The focus of current research is toward an extended investigation about the effect of glycation on heat-induced BSA aggregation, and the glycation degree was investigated. The BSA band change was determined by SDS-PAGE, and their shape and size were then monitored by transmission electron microscopy (TEM) and dynamic light scattering (DLS). The molecule number of Xyl or Gal conjugated with BSA was determined by matrix-assisted laser desorption/ionization time-of-flight mass spectrometry (MALDI-TOF MS). Denaturation temperature was determined by differential scanning calorimetry (DSC).

2. Materials and methods

2.1. Materials

BSA (fraction V, purity ≥ 98%, A-0332) with a molecular weight of 66.43 kDa was purchased from Amresco Inc. (Solon, OH, USA). D(+)-xylose (Xyl) and D(+)-galactose (Gal) were of biological reagent grade and obtained from Sinopharm Chemical Reagent Co., Ltd. (Shanghai, China). Sinapic acid (purity ≥ 99.0%) was from Sigma Chemical Co. (St. Louis, MO, USA). Dialysis bags (MWCO 8–14 kDa) were purchased from Biodee Biotechnology Co., Ltd. (Beijing, China). Carbon-coated copper grids were obtained from Beijing Zhongjingkeyi Technology Co., Ltd. (Beijing, China). Low-molecular-weight protein markers kit (14.4 to 97.4 kDa) was provided by Shanghai Institutes for Biological Sciences of Chinese Academy of Sciences (Shanghai, China). All other chemicals were of analytical grade.

2.2. Methods

2.2.1. Preparation of glycated BSA via Maillard reaction. Phosphate-buffered saline (PBS), containing 137 mM NaCl, 2.7 mM KCl, 10 mM Na₂HPO₄, and 2.0 mM KH₂PO₄, was adjusted to the pH 9.0 with 1 M NaOH. Stock solutions of BSA (100 mg mL⁻¹) and Xyl or Gal (0.2 M) were mixed in PBS in a molar ratio of 1 : 666.7 (equal to mass ratio 1 : 1.5 for BSA/Xyl, and 1 : 1.8 for BSA/Gal), at the final concentrations of BSA 0.15 mM (10 mg mL⁻¹) and Xyl or Gal 0.1 M (Xyl 15 mg mL⁻¹, Gal 18 mg mL⁻¹). The BSA and Xyl or Gal mixture solutions were heated in tightly-capped plastic tubes (to prevent evaporation) at 60 °C water bath for 1 or 3 days, and then were extensively dialyzed against PBS (pH 7.4) or deionized water (dH₂O). The samples dialyzed in PBS were used for SDS-PAGE, DLS, TEM; dialyzed in dH₂O for MALDI-TOF MS, which were also further lyophilized for DSC assessment. The dialyzed samples were named as BSA–Xyl or BSA–Gal. All samples were separated into aliquots and stored at −20 °C before further analysis. Three independent replications were conducted for each sample preparation.

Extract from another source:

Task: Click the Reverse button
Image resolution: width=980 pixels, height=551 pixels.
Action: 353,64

2.2.2. SDS-PAGE. Sodium dodecyl sulfate-polyacrylamide gel electrophoresis (SDS-PAGE) was conducted according to the method described by Jing and Kitts (2004)²⁶ with minor modification. The sample was diluted with PBS (pH 7.4) to a protein concentration of 2 mg mL⁻¹, and then was mixed (1 : 1) with loading buffer containing 5% (v/v) β-mercaptoethanol and heated at 100 °C for 3 min. 8 μL of the sample was loaded onto the gel. A 5% (w/v) acrylamide stacking gel and a 12% (w/v) running gel containing 0.1% (w/v) SDS were used for electrophoresis at constant voltage (110 V), and a set of low-molecular-weight protein markers (14.4 to 97.4 kDa) was used to estimate the molecular weight of samples. Subsequently, the gels were stained with 0.05% (w/v) Coomassie brilliant blue R250 (in methanol/acetic acid/dH₂O, 50/10/40, v/v/v), and distained in a solution of methanol/acetic acid/dH₂O (20/10/70, v/v/v).

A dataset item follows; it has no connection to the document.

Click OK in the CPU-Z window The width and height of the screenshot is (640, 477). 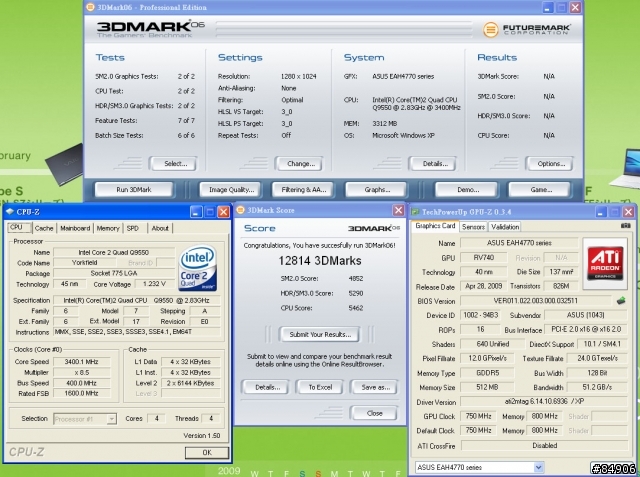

2.2.3. Transmission electron microscopy (TEM). An aliquot (10 μL) of dH₂O diluted sample (at 0.2 mg mL⁻¹ protein) was placed onto a carbon-coated copper grid (300 mesh), which was pre-treated with plasma cleaner (Solarus 950 Advanced plasma system, Gatan Inc., CA, USA). Then (after 1 min) the residual solution was gently blotted away by filter paper. 5 μL phosphotungstic acid solution (0.2 M, pH 6.5) was added onto the grid and stayed for 1 min in dark. The residual solution was gently blotted away again and the grid was allowed to air-dry. TEM images were obtained using an FEI Tecnai 20 microscope (FEI, OR, USA) at an acceleration voltage of 120 kV.

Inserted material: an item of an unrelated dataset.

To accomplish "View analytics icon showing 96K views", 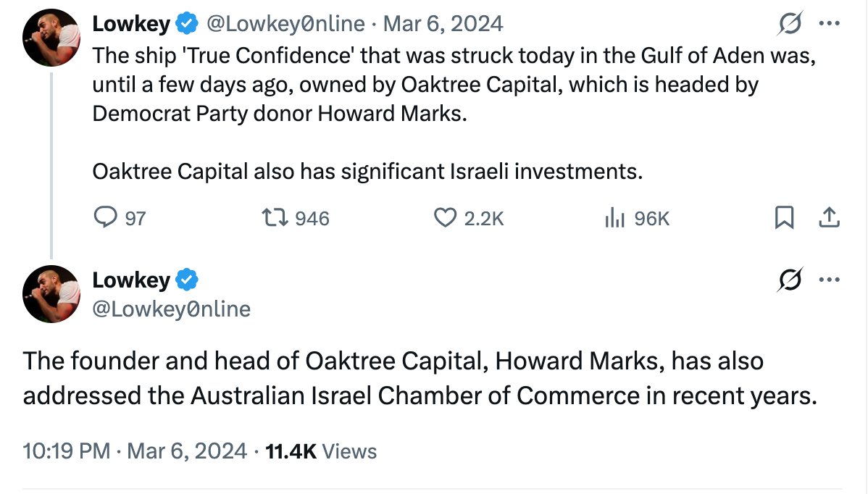I will coord(614,217).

2.2.4. Dynamic light scattering (DLS). The samples were diluted with PBS (pH 7.4) to a protein concentration of 2 mg mL⁻¹. z-Average hydrodynamic diameter (d, nm) and polydispersity index (PdI) were collected by automatic runs at least five measurements and calculated based on cumulant analysis using Zetasizer software on Zetasizer Nano ZS90 (Malvern Instruments Ltd., Worcestershire, UK). Samples were tested using disposable cuvettes at 25 °C and a fixed scattering angle of 90° was used. ζ-Potential of the particles was measured in disposable folded capillary cells, and calculated model was set to Smoluchowski.

2.2.5. MALDI-TOF MS. The samples were diluted with dH₂O to a protein concentration of 1 mg mL⁻¹. An aliquot (0.5 μL) of diluted sample and 0.5 μL of matrix (saturated sinapic acid in 50% acetonitrile and 0.1% trifluoroacetic acid) were successively placed onto a MALDI-TOF target steel plate, mixed with an Eppendorf pipette, and air-dried. The mass spectra were recorded in the reflector mode with an acceleration voltage of 20 kV and an effective flight path of 200 cm on Autoflex II TOF/TOF mass spectrometer (Bruker Daltonics, Billerica, MA, USA). External calibration was performed using protein calibration standard II kit (Part No. 207234, Bruker Daltonics, MA, USA) containing BSA and trypsinogen. Mass-to-charge ratio (m/z) (equaling to molecular weight, MW) of heated BSA and glycated BSA was obtained. The number (N) of Xyl or Gal conjugated with BSA molecule was calculated as follows:

N = (MW_{BSA–Xyl/Gal} − MW_{BSA heated})/MW_Xyl/Gal

2.2.6. Differential scanning calorimetry (DSC). The thermal properties of samples were investigated according to the process of Chen, et al. (2015)²⁷ with slight modification. 2.0 mg of lyophilized samples were weighed into aluminum pans, and 10 μL of dH₂O was added. The pans were hermetically sealed and heated from 30 to 100 °C at a rate of 2 °C min⁻¹. A sealed empty pan was used as a reference. Onset temperature (T_onset), peak denaturation temperature (T_d) and enthalpy of denaturation (ΔH) were determined using TA60 software on the different scanning calorimeter (DSC-60, Shimadzu, Tokyo, Japan).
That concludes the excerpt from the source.